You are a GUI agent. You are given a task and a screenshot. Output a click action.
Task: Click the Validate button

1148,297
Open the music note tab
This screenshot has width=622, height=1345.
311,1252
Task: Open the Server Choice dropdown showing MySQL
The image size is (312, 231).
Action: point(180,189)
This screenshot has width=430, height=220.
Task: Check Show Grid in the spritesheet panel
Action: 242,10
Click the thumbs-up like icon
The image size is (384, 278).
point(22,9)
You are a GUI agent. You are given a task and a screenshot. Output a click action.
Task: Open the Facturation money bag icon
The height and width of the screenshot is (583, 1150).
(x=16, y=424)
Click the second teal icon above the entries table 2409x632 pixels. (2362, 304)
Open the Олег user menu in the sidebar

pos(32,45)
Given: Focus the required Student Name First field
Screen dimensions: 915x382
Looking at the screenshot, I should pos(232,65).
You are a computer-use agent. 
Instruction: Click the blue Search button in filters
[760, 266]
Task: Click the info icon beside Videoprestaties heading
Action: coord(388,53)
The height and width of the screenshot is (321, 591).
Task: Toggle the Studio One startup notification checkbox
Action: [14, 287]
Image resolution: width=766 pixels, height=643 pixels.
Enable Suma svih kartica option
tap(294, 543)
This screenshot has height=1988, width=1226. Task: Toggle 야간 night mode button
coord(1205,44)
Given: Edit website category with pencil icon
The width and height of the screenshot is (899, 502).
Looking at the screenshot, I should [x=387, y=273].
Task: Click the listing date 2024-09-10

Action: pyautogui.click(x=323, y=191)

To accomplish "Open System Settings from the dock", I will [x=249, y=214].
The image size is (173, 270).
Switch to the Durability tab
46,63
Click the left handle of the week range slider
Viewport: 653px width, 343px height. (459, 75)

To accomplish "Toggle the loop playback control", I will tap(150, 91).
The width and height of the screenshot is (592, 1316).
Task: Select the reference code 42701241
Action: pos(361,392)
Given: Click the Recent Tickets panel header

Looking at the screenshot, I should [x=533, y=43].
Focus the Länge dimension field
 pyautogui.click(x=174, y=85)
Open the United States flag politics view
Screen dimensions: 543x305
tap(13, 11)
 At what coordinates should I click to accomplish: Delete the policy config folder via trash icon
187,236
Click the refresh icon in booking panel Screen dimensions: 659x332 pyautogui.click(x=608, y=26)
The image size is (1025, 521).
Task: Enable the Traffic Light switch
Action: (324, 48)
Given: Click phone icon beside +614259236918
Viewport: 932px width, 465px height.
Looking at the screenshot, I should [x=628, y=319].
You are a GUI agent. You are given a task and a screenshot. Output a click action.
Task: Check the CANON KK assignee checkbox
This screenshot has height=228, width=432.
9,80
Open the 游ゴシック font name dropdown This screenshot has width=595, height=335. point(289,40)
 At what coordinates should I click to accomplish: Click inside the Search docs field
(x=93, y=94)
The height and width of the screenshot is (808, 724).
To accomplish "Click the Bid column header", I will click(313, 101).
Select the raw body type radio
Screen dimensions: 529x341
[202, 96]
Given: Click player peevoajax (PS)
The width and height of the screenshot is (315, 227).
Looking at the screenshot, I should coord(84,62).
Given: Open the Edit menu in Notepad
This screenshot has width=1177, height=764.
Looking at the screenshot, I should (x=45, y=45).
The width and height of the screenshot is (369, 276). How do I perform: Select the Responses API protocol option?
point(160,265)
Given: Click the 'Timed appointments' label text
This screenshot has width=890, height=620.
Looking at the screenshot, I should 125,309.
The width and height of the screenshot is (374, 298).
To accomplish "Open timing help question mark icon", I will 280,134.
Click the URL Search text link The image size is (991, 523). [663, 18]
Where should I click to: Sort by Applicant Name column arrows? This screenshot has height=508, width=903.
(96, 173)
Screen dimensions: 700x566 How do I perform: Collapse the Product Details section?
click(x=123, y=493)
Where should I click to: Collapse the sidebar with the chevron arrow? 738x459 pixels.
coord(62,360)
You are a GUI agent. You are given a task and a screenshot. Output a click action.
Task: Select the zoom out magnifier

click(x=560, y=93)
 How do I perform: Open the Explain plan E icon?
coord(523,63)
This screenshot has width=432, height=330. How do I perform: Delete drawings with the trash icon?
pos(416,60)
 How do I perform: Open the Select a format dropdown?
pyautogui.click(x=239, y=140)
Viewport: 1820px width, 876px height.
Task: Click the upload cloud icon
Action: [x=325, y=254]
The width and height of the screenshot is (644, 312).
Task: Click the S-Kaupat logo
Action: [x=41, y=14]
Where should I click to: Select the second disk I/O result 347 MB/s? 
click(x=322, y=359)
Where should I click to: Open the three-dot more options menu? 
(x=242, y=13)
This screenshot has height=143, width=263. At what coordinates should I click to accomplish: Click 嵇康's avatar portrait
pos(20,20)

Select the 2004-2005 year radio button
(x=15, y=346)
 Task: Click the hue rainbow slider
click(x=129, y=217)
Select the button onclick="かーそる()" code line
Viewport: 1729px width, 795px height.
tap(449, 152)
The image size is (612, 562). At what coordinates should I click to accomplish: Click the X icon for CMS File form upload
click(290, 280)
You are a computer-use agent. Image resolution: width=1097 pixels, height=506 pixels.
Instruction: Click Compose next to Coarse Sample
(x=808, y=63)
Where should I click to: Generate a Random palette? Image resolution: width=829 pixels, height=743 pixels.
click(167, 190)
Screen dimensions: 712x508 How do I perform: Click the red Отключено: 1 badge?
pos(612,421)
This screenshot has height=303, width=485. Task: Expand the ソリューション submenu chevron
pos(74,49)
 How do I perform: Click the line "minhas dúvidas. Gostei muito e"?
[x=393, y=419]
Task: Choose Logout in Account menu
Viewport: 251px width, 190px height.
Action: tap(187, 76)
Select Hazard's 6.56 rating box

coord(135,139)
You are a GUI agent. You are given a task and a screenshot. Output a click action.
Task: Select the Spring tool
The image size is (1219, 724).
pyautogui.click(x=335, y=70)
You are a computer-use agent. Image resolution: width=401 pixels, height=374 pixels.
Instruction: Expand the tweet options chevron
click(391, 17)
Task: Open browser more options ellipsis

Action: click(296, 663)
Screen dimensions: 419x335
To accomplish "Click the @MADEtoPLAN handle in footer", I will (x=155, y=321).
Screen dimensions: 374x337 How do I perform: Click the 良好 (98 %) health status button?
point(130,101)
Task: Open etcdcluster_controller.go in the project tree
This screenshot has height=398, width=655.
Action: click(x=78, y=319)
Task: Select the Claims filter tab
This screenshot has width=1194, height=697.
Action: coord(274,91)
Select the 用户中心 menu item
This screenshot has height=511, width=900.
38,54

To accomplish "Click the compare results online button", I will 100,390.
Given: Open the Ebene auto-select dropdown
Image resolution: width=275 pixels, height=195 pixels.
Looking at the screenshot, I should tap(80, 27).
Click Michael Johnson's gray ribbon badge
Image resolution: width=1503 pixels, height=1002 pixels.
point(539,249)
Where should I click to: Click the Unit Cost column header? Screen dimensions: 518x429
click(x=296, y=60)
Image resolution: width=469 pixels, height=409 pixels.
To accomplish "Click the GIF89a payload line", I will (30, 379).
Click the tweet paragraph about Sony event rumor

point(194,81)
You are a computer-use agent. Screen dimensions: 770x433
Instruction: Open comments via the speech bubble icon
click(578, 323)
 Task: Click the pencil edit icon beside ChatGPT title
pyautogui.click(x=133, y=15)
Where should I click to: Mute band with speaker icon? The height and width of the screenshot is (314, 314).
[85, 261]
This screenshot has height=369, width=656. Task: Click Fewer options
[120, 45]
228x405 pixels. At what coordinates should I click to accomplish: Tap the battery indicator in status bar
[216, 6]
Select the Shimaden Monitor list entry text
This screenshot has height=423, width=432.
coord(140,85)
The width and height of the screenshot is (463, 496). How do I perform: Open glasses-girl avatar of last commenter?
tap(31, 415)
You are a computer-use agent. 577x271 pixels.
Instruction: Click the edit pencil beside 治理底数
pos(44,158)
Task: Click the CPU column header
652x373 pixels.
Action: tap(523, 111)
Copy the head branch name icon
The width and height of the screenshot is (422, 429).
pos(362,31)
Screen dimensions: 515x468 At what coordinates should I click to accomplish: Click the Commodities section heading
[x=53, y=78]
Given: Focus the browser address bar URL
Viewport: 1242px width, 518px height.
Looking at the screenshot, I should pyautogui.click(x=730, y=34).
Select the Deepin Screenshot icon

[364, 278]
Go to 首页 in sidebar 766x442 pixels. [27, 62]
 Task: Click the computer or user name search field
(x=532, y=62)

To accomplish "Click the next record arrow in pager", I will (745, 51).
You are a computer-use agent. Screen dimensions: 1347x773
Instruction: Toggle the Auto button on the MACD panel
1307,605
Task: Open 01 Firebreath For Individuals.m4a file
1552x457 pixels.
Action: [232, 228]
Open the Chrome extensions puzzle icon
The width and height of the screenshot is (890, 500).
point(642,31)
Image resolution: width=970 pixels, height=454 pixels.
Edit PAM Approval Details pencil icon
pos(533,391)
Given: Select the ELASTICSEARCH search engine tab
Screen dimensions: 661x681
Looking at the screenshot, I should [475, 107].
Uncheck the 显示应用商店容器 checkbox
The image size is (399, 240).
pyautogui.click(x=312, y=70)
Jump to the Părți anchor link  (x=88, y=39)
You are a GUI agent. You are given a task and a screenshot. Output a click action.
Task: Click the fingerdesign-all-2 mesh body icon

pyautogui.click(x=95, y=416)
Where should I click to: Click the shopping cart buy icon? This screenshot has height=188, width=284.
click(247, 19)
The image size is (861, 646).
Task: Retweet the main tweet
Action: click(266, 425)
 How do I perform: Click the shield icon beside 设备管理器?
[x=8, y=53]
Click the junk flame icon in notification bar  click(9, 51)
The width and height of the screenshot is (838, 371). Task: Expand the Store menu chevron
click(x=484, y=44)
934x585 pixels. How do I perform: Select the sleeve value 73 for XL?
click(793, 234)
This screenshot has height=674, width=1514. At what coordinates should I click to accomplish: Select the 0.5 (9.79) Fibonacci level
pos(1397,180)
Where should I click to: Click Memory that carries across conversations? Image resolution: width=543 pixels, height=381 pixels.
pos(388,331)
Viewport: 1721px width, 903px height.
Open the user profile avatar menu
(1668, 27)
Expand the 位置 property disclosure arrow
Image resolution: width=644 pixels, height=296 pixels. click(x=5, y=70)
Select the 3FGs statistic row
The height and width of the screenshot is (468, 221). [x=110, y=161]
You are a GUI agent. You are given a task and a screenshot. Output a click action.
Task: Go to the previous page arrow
•••
## PROBLEM:
This exercise needs every line of the listing that contains the word "link".

## SOLVED EXERCISE:
Click the URL Search text link The image size is (991, 523). [663, 18]
Jump to the Părți anchor link  (x=88, y=39)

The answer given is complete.